## Task instructions
Line count for "computer": tally the lines of the records below that contain it, and give only that number.

Stored records
========

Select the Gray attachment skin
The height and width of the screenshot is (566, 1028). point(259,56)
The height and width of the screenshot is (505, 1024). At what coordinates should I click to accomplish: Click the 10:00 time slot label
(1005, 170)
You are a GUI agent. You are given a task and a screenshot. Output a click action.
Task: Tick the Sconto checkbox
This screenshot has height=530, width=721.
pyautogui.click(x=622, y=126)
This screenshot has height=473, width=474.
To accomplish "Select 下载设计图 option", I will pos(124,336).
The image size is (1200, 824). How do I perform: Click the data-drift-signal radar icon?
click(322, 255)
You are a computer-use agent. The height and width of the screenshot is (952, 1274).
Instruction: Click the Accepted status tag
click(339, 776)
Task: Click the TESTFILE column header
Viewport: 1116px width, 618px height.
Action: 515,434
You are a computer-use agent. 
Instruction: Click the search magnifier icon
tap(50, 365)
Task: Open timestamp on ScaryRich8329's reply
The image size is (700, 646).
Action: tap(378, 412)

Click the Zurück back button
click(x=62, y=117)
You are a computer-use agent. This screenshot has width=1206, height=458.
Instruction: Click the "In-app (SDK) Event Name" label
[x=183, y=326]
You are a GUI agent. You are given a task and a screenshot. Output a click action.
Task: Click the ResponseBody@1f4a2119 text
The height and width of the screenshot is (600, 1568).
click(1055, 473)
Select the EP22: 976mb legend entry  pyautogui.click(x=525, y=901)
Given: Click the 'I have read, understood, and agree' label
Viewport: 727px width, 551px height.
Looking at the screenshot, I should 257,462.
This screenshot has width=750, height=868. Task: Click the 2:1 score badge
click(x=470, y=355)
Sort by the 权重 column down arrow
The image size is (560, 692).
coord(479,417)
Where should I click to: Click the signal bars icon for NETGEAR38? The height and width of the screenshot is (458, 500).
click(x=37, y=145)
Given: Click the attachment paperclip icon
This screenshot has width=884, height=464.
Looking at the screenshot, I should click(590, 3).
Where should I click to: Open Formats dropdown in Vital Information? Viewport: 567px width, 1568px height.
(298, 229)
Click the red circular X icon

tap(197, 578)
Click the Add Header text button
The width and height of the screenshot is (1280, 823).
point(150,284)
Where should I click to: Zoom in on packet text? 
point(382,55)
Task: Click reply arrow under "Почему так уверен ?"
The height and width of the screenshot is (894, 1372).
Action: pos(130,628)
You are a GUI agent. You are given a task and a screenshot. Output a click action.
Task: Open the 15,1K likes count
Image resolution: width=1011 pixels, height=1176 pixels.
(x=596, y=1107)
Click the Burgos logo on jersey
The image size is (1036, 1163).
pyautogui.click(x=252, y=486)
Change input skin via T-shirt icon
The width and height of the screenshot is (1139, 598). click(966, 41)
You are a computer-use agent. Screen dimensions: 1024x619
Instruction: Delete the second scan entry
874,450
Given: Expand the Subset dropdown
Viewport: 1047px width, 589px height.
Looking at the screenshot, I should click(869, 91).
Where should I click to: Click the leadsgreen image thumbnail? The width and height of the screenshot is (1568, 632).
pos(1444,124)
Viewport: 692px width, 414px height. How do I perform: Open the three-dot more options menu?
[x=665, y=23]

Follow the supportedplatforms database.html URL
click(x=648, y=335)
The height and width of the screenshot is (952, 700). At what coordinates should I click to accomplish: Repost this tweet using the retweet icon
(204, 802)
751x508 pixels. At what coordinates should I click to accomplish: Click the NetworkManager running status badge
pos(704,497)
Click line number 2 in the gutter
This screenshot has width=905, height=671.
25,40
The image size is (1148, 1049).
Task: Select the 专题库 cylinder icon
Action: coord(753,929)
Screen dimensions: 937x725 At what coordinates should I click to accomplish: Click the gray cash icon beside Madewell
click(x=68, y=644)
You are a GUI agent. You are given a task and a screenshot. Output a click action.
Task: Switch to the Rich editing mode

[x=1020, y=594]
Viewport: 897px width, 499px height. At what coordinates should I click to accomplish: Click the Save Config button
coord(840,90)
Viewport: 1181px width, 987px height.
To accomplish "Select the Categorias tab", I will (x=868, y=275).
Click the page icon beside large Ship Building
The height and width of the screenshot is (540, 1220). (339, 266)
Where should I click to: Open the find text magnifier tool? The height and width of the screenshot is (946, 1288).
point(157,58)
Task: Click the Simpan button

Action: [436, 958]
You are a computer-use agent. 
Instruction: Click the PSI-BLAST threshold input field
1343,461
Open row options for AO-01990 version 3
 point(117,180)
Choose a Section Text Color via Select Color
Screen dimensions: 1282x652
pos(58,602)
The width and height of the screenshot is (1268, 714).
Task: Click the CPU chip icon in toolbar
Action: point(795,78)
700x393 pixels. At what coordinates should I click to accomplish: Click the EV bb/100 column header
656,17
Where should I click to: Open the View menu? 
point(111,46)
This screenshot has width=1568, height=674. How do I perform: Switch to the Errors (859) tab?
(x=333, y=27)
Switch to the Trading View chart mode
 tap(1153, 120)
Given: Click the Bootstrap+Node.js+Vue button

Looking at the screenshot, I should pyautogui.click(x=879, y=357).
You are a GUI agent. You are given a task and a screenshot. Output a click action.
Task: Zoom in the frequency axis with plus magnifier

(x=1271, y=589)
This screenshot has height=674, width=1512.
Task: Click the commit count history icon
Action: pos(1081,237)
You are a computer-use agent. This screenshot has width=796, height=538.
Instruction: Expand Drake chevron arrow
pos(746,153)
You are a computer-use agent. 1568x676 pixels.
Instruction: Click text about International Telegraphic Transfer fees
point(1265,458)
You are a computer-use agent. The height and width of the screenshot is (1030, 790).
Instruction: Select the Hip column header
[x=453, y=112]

========

## Written answer
8